Tlaltenango  Zac.  2 de febrero de 2022

LUCERO GARCÍA ACOSTA

En el transcurso de los siglos Tlaltenango nunca ha dejado de ser fiel a sus principios religiosos, aunque ha habido tiempos de prueba que causan variantes en los festejos, más sin embargo, la fe no decae.

San Felipe pertenece a uno de los cinco barrios más antiguos de Tlaltenango, cada uno venera a su Santo Patrono en tiempo y fecha, este barrio, al igual que todos, cuenta con su capilla en honor a San Felipe de Jesús quien es el primer Santo mexicano de la iglesia Católica, beatificado en 1627 y canonizado en 1862.

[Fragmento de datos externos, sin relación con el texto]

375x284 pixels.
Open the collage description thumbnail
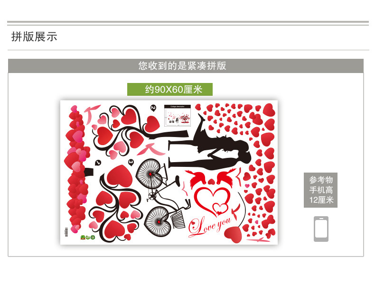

La construcción de la Capilla de San Felipe de Jesús se debe al párroco Don Rafael Larios, fundada en los  años de 1841 a 1846, en su  interior este templo conserva las imágenes de San Felipe que data del siglo XIX y una de la Inmaculada Concepción del siglo XVII obra de gran valor artístico. Esta capilla fue reconstruida y remodelada para el servicio de la ciudadanía. La última restauración se hizo en el año 2002, para reparar los daños causados en el templo, ocasionados por el incendio provocado el 8 de febrero del mismo año, como un acto de vandalismo,  cabe resaltar que el retablo que actualmente luce fue diseñado por el joven Arquitecto Alejandro Ascensión Montes Luna (QEPD).

Al paso de muchos años y de generación en las familias se han heredado la devoción de tomar a cargo la organización de cada día del novenario, creándose un compromiso para solemnizar la Santa Misa y mantener viva esta tradición que caracteriza a los pobladores de este barrio por su solidaridad.

 

El 5 de febrero, el barrio de San Felipe se engalana con su fiesta patronal. Previo a la gran fecha se  realiza  un novenario de misas, diariamente  hay quema de pólvora (cohetes), novena y rezo del Santo Rosario,  culminando los  festejos el día cinco en una gran fiesta, con primeras comuniones por la mañana,  por la tarde la misa en honor a San Felipe y ofrecimiento de danzas de matachines, seguido de una gran kermés con variedad de comercios y diversiones sin faltar la música de mariachi que brinda serenata a nuestro Santo Patrono y  alegran la convivencia familiar mientras degustan una gran variedad de antojitos mexicanos esperando la tradicional quema del castillo,  fiesta de pirotecnia que  no puede faltar.

Estas actividades son organizadas y coordinadas por las catequistas y el encargado de Vida Cristiana que junto con la gente del barrio se esfuerza para que este día los festejos luzcan esplendorosos.

En esta ocasión, por segundo año consecutivo no habrá la tradicional kermés por la seguridad de todos a causa de la Pandemia del COVID-19, Sin embargo y tratando de que todo vuelva a la normalidad se lleva a cabo el novenario con la celebración de la misa diaria en punto de las 7:00 de la tarde.